Warning! Once you read this page you can't unread it and may be left with disturbing knowledge of the seemingly innocuous village that is Drumnadrochit!!!
It smells of shit.
It's true, for at least 9 months of the year Drumnadrochit smells largely of cow crap. This is not the fault of its local people but merely a natural problem caused by the high amount of cattle they keep. However, the piles of human faeces found in the streets is indeed the locals' fault. The primary export of Drum is actually shit which is used for a variety of purposes: manure, bedding, decoration, electricity and its "mayor". It is also a local delicacy when mixed with an alcoholic beverage which leads us to Drumnadrochit's second biggest export - drunks. The majority of people in Drum are drunk for at least 27 hours a day and those who are not are considered outsiders, freaks and witch-like, often resulting in their being burned at the stake, usually either on November 5th or at Hogmanay, though there are sporadic outbursts of witchburning throughout the year, to the delight of tourists in search of local colour. The government initially tried to combat this problem fearing the alcoholic fumes from Drum may have an adverse effect on neighbouring areas but realised their efforts were futile and accepted they would have to work around this problem instead. To do this they increased the demand for Drumnadrochian shit to increase the work force and immprove the economy of Drum. This shit they then reproccesssed and refined until it became an alcoholic liquor which they sold back to the town. This means the people of Drumnadrochit are able to maintain both their economy and drinking habits without causing others pain (much pain).
Drumnadrochit isn't exactly a place, it's more of a state of mind.
The picture to the right is Drumnadrochit's most famous cow shit which strongly resembles Urquhart Castle.
Contents |
[edit] The History Of Drumnadrochit
Drumnadrochit was initially founded by the great Roman commander Homodrunkess Colonius. One of the few Roman battalions to make it past the border found itself stranded on the shores of Loch Ness. In exchange for his freedom, Colonius agreed to construct a road from Inverness to Fort William as the crow flies. Of course, following a Scottish crow, particularly one living so far North, the crow could not fly in a straight line for long, so in contrast to the usual form of the Roman road, the winding road along the Loch resulted. When the road was eventually finished Colonius decided he had become rather attached to the Scottish countryside and so he built a tavern along the road for weary travellers. Settlers, excited about the prospect of alcohol only a few yards away, built houses around the tavern. The population grew and soon the settlement became a town. And thus Drumnadrochit was born.

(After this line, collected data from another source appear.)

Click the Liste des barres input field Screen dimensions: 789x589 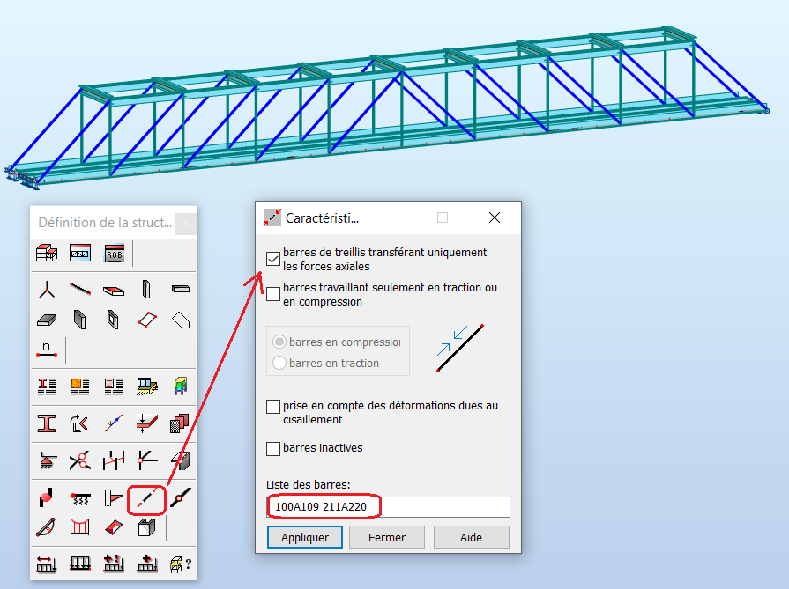tap(388, 506)
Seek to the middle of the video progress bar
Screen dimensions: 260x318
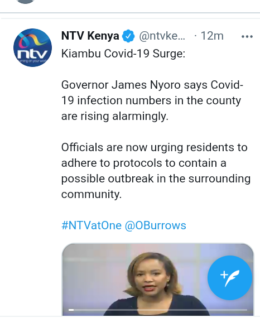(x=158, y=310)
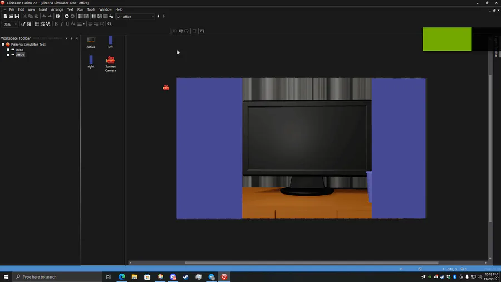This screenshot has width=501, height=282.
Task: Click the zoom magnifier toolbar icon
Action: pyautogui.click(x=110, y=24)
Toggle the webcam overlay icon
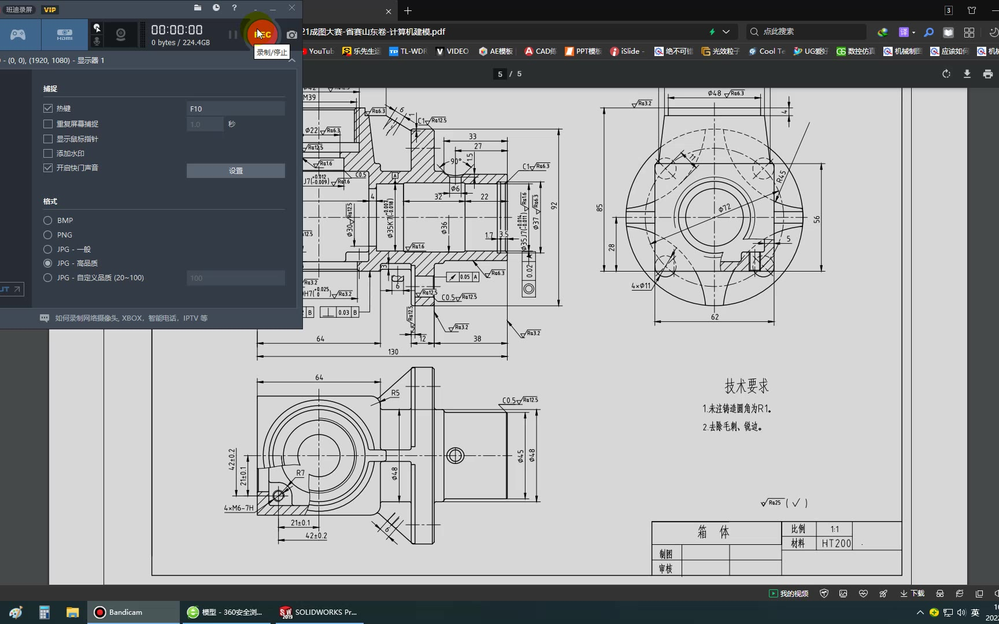This screenshot has height=624, width=999. click(121, 35)
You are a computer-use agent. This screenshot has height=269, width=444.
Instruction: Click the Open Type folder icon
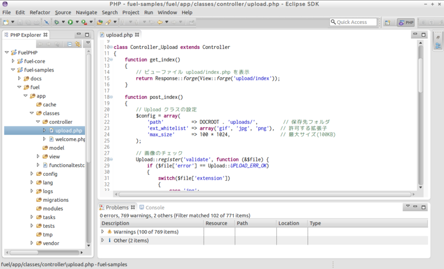coord(100,22)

Since then Drumnadrochit has seen good times and bad. It was the site of the 1756 battle between the English redcoats, with a vast army all wielding top of the line guns and protected by the best armour available, and the smaller army of Jacobites, armed with swords and wearing no underwear. After the English had been given a thorough licking, the people of Drum had to rebuild the town but chose to change the layout by building more than one road, being careful to ensure that no one still lived further than walking distance from the pub.
[edit] Where Is Drumnadrochit?
Don't ask that question. On the grounds that you may choose to go there, it has become illegal to reveal its location.
Many have ended up in Drumnadrochit, foolishly believing it to be a site of tourism paradise but none of these people have left. Those that were not burned for being sober became so drunk it was not possible for them to walk straight long enough to physically leave; they usually spend the rest of their lives walking in circles. For this, and other reasons, locals in the know, and temporarily sober, sometimes refer to Drum as "the largest openair lunatic asylum in the world", a title which, perplexingly, is not frequently advertised to the general public.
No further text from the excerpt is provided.